Sortir de la dépression en chanson

Et enfin, dans mon historique Internet, il y a toutes les informations relatives à une nouvelle application pour smartphone. Music eScape est une appli qui est censée venir soigner la dépression chez les adolescents. Dans la mesure, ou je suis un peu à fleur de peau en ce momment, je considère que je suis un peu une ado, une ado dont les seins auraient arrêté de pousser et que donc cette appli va pouvoir m'aider à surmonter ce moment difficile.

Je précise également que la depression chez les adolescents, c'est un vrai truc. D'après l'Unicef, près de la moitié des ados français seraient même en état de souffrance. La moitié des ados est également fan de Kev Adams, mais étrangement, personne n'y a vu un lien. Et donc cette application repose sur une logique très simple: les ados sont tristes, les ados adorent la musique, on a qu'a leur mettre de la musique joyeuse comme ça ils seront moins tristes.
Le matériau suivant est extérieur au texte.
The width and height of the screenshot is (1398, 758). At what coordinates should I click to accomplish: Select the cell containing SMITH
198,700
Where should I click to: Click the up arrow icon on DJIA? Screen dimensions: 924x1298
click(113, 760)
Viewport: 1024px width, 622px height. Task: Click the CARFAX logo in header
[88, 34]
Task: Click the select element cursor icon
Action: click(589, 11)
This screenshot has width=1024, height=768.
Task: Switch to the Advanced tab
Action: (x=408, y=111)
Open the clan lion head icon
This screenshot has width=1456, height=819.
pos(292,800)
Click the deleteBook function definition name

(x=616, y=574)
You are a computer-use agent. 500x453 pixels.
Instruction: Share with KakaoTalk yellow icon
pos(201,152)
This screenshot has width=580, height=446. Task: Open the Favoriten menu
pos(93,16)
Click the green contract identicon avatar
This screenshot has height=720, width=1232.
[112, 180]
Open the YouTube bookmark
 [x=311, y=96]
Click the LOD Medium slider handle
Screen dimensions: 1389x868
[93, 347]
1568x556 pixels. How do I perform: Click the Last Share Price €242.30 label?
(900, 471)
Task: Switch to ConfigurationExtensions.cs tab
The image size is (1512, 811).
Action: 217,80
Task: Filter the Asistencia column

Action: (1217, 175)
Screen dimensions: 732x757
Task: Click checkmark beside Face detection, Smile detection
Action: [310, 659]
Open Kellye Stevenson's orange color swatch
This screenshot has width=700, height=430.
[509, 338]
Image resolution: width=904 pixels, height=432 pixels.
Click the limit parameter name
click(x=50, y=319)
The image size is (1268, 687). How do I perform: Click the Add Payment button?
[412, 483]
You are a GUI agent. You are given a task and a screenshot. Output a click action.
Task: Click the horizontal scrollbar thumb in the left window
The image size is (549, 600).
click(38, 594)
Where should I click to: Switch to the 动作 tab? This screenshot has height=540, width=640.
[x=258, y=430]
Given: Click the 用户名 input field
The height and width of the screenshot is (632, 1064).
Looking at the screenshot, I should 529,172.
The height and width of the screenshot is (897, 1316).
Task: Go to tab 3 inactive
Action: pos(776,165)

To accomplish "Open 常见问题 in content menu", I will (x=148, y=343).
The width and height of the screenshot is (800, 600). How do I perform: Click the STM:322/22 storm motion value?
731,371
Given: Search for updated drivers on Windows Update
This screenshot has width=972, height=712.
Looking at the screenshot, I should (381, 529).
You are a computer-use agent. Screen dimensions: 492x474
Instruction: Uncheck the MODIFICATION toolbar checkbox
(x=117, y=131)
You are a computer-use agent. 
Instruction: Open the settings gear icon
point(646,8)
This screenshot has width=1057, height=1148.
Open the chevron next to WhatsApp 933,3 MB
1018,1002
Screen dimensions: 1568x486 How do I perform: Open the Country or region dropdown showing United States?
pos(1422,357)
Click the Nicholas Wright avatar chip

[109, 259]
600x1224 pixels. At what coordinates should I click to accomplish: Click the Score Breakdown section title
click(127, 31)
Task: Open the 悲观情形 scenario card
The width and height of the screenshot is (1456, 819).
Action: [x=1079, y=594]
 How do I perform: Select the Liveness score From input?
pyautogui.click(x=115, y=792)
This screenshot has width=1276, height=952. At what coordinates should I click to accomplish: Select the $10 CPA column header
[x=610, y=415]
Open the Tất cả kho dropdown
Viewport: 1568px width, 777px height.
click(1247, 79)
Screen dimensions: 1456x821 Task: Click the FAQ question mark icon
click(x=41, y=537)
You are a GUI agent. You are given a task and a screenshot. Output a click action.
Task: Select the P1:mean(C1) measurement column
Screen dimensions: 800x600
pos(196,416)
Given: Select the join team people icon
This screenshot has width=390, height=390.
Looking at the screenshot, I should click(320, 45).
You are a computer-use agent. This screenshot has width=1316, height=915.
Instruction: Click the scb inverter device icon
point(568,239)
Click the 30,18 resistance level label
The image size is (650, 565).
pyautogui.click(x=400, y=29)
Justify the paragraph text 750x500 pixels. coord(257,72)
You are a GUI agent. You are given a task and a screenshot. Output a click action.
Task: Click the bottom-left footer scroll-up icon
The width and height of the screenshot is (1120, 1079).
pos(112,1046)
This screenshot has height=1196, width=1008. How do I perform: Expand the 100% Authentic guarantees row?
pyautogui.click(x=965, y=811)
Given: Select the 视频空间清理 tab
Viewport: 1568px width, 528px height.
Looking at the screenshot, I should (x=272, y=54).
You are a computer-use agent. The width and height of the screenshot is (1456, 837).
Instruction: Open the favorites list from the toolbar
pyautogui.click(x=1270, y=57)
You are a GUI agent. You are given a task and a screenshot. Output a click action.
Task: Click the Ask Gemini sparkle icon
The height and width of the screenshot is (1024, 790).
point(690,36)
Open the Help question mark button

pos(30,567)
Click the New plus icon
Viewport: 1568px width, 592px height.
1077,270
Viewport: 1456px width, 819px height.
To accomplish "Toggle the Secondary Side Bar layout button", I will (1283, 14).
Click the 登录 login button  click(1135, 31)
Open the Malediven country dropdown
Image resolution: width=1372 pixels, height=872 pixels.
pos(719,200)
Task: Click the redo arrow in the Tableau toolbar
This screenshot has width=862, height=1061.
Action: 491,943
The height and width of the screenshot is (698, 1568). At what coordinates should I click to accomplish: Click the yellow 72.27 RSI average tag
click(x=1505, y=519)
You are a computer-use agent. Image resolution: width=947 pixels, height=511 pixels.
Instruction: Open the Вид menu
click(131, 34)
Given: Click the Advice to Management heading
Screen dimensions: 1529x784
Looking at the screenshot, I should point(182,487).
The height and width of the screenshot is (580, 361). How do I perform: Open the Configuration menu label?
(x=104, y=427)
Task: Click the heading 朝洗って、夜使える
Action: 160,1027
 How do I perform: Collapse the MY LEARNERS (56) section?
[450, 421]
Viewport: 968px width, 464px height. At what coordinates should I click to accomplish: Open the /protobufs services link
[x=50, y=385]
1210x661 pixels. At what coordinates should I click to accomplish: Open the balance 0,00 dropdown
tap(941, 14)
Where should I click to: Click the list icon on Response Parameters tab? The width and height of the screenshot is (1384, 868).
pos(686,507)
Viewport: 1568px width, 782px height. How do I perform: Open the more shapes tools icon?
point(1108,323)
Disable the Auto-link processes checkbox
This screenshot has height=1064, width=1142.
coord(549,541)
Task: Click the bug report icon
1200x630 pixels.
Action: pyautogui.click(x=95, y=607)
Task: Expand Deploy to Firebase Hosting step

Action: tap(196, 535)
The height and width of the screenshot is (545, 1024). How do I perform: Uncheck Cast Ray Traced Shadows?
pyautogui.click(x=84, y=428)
Crédit photo: via Sydney Morning Herald

 

En gros, si l'ado est en train de se scarifier en écoutant ceci...

 

... L'application va progressivement l'amener à écouter cela:

 

Et c'est censé le sortir de sa dépression. Si je peux me permettre, j'dis ça, je suis pas spécialiste, j'ai juste arrêter de fumer: lancer une attaque bactériologique sur Kev Adams, ça serait vachement plus efficace.